§ EXERCISE BRIEF: After locating the line that contains "Task: Open the Slide Show menu" in the records below, write out exactly that line and each line after it through the one that contains "You are a computer-use agent. The width", and nothing else.

Top of RECORDS SUPPLIED

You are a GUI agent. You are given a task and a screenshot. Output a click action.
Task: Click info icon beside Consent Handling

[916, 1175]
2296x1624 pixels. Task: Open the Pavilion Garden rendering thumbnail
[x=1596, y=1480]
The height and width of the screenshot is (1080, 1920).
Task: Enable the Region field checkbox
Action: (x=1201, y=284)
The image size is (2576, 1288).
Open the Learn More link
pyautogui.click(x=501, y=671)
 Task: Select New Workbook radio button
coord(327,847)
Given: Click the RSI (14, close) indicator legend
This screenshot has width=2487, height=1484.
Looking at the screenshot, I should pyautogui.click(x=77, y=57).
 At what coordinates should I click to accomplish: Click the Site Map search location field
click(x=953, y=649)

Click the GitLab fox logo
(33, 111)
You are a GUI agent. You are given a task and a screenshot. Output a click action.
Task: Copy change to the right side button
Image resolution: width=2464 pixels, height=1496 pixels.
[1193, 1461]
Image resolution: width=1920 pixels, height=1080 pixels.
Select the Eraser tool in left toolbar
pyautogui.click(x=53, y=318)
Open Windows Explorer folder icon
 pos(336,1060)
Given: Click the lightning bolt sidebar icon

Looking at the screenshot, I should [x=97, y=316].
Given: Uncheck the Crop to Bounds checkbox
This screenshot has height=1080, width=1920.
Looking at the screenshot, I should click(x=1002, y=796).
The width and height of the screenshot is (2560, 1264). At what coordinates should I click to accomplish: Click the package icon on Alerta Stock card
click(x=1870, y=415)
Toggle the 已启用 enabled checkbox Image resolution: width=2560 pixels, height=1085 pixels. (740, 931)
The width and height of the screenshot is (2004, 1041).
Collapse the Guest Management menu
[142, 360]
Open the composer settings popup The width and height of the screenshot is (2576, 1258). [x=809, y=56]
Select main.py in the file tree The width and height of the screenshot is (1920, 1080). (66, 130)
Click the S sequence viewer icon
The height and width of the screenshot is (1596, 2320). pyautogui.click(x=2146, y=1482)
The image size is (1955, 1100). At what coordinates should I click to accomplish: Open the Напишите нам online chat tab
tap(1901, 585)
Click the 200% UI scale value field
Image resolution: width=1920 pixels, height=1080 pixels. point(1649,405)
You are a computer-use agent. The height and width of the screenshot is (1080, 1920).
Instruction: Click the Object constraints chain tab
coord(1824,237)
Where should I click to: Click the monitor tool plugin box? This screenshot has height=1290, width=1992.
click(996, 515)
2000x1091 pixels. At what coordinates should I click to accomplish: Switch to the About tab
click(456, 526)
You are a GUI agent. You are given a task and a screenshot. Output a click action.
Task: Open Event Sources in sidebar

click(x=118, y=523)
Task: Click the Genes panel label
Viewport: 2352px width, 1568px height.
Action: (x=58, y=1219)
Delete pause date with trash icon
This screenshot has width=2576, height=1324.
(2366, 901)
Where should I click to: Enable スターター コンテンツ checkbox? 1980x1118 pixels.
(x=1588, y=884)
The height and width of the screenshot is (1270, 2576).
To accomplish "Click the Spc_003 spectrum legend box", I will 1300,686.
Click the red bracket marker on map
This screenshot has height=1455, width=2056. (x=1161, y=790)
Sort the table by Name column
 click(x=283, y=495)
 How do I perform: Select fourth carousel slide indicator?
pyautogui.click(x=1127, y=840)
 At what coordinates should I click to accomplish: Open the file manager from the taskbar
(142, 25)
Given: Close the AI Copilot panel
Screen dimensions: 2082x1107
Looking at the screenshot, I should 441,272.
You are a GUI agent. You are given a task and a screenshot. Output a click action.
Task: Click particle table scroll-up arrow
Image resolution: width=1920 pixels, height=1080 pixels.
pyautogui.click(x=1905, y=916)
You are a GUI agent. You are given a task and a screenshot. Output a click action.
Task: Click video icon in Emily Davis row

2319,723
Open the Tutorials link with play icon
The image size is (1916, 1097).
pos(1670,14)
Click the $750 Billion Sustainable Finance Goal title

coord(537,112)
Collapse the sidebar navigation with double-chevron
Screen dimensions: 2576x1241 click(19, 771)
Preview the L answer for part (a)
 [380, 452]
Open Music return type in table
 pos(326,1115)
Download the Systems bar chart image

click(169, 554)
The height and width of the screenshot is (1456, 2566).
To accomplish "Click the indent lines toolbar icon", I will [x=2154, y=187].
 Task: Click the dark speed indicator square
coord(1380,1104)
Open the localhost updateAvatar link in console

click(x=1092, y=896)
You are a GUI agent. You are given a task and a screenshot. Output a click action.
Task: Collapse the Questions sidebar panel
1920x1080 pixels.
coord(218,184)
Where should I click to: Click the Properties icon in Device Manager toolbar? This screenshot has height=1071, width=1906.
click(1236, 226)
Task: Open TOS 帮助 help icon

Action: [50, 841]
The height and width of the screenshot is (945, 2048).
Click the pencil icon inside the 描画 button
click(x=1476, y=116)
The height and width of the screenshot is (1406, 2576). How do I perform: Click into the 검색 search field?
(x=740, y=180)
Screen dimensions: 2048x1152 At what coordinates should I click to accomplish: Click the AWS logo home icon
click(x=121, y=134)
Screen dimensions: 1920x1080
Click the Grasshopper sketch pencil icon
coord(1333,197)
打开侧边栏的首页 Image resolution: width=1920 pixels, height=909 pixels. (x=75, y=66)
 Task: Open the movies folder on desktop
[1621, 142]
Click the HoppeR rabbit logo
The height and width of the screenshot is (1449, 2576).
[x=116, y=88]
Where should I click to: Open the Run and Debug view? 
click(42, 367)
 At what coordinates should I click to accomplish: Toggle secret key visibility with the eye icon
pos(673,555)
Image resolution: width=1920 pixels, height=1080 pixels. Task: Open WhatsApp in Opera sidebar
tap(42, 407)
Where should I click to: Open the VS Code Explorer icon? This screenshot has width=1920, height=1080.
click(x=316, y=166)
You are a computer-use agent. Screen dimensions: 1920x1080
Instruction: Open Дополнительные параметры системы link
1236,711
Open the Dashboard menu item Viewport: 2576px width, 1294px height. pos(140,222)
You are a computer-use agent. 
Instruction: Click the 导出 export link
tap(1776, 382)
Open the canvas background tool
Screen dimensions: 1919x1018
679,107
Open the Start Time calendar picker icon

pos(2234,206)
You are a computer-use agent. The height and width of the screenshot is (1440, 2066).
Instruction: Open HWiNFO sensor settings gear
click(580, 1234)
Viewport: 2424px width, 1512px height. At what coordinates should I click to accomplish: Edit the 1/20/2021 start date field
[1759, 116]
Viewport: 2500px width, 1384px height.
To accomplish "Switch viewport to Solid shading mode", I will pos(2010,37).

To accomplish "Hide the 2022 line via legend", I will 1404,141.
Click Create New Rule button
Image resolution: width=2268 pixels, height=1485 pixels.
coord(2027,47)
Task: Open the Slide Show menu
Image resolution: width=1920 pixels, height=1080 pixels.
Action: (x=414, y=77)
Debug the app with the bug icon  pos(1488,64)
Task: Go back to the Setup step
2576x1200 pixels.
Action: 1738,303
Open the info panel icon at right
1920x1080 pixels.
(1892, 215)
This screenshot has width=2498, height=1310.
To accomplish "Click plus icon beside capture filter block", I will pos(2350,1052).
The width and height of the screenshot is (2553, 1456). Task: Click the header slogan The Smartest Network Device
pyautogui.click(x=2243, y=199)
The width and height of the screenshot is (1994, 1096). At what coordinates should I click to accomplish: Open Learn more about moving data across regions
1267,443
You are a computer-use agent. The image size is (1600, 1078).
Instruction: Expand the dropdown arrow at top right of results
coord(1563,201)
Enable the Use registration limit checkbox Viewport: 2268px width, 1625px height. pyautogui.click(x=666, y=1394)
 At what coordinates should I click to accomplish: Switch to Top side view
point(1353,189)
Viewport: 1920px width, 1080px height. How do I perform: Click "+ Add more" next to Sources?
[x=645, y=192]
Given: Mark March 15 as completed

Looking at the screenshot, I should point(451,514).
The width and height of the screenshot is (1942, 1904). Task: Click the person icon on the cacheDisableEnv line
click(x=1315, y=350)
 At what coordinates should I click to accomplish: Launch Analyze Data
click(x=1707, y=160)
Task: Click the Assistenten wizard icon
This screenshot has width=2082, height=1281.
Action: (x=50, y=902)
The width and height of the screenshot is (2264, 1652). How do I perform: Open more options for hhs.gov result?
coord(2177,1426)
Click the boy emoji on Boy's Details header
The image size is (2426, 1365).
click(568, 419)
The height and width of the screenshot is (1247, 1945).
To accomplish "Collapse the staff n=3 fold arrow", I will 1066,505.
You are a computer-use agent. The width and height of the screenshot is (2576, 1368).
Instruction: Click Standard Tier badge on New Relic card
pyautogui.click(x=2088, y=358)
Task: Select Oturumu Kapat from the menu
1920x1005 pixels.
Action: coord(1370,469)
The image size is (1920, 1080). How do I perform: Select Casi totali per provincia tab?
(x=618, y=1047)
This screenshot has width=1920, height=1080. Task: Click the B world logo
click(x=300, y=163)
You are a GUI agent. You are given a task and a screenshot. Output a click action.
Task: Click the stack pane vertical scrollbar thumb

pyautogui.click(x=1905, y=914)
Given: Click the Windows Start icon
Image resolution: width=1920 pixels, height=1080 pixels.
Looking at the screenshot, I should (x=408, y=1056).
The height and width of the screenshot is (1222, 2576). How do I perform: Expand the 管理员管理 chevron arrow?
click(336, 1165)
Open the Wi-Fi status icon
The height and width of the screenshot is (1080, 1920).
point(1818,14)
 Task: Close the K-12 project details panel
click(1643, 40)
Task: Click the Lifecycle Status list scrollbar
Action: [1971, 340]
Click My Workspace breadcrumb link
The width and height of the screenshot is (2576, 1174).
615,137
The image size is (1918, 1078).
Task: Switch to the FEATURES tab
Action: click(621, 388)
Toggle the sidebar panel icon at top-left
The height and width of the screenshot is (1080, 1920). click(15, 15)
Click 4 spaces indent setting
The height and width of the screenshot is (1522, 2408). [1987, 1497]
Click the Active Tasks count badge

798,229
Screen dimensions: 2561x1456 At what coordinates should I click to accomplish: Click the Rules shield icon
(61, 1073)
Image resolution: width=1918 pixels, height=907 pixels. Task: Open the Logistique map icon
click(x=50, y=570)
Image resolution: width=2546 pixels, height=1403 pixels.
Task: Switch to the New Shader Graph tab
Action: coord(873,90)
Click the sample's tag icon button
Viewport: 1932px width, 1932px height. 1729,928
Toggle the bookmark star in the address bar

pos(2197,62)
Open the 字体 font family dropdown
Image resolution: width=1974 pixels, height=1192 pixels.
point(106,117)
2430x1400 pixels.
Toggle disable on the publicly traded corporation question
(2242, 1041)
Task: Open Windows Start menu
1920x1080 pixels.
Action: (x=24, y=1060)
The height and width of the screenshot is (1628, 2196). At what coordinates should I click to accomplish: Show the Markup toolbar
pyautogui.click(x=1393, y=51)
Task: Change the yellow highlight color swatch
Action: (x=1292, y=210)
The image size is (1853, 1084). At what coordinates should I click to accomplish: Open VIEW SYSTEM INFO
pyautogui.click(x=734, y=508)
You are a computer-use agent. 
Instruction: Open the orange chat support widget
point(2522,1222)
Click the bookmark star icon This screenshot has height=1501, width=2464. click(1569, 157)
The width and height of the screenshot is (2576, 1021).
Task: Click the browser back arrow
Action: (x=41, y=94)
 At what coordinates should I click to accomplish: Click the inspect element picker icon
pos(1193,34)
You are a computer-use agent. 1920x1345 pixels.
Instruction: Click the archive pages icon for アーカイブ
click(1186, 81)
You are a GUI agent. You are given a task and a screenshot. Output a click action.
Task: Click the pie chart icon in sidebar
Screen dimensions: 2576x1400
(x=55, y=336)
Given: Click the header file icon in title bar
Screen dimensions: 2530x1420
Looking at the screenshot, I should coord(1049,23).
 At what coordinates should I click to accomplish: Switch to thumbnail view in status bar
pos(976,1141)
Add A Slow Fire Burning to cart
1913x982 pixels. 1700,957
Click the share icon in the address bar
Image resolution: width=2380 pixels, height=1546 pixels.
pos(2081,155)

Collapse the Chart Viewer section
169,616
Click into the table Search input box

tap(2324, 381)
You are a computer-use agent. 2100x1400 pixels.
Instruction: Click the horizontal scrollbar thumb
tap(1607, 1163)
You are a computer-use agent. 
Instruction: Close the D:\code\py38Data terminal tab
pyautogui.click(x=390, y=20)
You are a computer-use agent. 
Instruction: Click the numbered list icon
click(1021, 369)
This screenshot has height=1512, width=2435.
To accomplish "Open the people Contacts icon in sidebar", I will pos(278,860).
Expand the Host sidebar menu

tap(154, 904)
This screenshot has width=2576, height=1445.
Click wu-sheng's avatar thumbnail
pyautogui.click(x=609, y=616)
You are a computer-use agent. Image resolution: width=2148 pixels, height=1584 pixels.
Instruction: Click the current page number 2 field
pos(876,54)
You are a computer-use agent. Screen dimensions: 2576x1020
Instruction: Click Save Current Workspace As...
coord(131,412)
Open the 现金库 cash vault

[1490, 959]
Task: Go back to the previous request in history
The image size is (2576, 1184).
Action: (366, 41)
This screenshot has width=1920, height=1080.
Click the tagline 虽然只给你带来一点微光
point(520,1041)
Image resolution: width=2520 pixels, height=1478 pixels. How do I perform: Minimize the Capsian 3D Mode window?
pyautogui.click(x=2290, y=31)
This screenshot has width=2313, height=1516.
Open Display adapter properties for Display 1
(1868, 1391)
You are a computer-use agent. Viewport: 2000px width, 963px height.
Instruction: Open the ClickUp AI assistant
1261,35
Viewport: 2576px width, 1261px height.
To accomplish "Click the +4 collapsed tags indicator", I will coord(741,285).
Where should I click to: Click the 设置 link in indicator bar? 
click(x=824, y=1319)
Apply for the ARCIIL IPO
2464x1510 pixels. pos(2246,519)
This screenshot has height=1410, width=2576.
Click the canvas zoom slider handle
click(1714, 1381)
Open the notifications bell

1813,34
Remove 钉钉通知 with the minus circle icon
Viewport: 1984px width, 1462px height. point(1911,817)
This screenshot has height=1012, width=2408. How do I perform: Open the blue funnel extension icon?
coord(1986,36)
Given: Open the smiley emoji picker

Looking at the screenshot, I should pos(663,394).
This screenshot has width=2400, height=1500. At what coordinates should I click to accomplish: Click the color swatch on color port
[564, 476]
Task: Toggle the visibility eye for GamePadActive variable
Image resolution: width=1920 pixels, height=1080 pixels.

Bottom of RECORDS SUPPLIED

§ YOUR RESPONSE:
Task: Open the Slide Show menu
Image resolution: width=1920 pixels, height=1080 pixels.
Action: (x=414, y=77)
Debug the app with the bug icon  pos(1488,64)
Task: Go back to the Setup step
2576x1200 pixels.
Action: 1738,303
Open the info panel icon at right
1920x1080 pixels.
(1892, 215)
This screenshot has width=2498, height=1310.
To accomplish "Click plus icon beside capture filter block", I will pos(2350,1052).
The width and height of the screenshot is (2553, 1456). Task: Click the header slogan The Smartest Network Device
pyautogui.click(x=2243, y=199)
The width and height of the screenshot is (1994, 1096). At what coordinates should I click to accomplish: Open Learn more about moving data across regions
1267,443
You are a computer-use agent. The image size is (1600, 1078).
Instruction: Expand the dropdown arrow at top right of results
coord(1563,201)
Enable the Use registration limit checkbox Viewport: 2268px width, 1625px height. pyautogui.click(x=666, y=1394)
 At what coordinates should I click to accomplish: Switch to Top side view
point(1353,189)
Viewport: 1920px width, 1080px height. How do I perform: Click "+ Add more" next to Sources?
[x=645, y=192]
Given: Mark March 15 as completed

Looking at the screenshot, I should point(451,514).
The width and height of the screenshot is (1942, 1904). Task: Click the person icon on the cacheDisableEnv line
click(x=1315, y=350)
 At what coordinates should I click to accomplish: Launch Analyze Data
click(x=1707, y=160)
Task: Click the Assistenten wizard icon
This screenshot has width=2082, height=1281.
Action: (x=50, y=902)
The width and height of the screenshot is (2264, 1652). How do I perform: Open more options for hhs.gov result?
coord(2177,1426)
Click the boy emoji on Boy's Details header
The image size is (2426, 1365).
click(568, 419)
The height and width of the screenshot is (1247, 1945).
To accomplish "Collapse the staff n=3 fold arrow", I will 1066,505.
You are a computer-use agent. The width and height of the screenshot is (2576, 1368).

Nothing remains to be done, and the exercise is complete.